__SUPPLIED RECORDS__.

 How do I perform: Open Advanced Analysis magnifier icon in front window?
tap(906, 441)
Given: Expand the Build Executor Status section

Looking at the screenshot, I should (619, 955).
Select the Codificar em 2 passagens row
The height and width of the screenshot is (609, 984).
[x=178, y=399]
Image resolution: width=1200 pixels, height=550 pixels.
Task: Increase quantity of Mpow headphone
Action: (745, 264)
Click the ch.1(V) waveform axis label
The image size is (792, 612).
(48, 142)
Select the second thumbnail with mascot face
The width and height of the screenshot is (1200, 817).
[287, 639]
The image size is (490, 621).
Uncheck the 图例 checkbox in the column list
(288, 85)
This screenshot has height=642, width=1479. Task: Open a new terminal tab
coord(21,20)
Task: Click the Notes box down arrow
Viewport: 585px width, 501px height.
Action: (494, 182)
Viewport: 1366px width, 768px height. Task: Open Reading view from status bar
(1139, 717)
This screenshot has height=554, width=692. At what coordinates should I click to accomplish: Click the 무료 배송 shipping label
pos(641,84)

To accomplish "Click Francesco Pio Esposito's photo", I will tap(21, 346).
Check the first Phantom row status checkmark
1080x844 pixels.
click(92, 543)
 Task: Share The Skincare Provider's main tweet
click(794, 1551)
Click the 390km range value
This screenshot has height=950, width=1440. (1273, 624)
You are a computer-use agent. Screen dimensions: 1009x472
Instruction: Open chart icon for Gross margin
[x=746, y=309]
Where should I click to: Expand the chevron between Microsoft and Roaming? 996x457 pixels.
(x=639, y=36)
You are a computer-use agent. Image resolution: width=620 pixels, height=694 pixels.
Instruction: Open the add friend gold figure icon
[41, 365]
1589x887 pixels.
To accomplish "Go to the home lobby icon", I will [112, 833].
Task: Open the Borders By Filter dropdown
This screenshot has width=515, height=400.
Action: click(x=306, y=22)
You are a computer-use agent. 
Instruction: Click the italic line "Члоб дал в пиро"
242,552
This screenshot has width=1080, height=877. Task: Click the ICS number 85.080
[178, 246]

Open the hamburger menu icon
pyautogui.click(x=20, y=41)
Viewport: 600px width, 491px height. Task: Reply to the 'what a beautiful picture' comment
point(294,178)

__TASK OBJECTIVE__.
Some lines contain the word "agent". Pull each one out of the listing.

__SOLUTION FOR THIS EXERCISE__.
You are a computer-use agent. Screen dimensions: 1009x472
You are a computer-use agent. Image resolution: width=620 pixels, height=694 pixels.
You are a computer-use agent. 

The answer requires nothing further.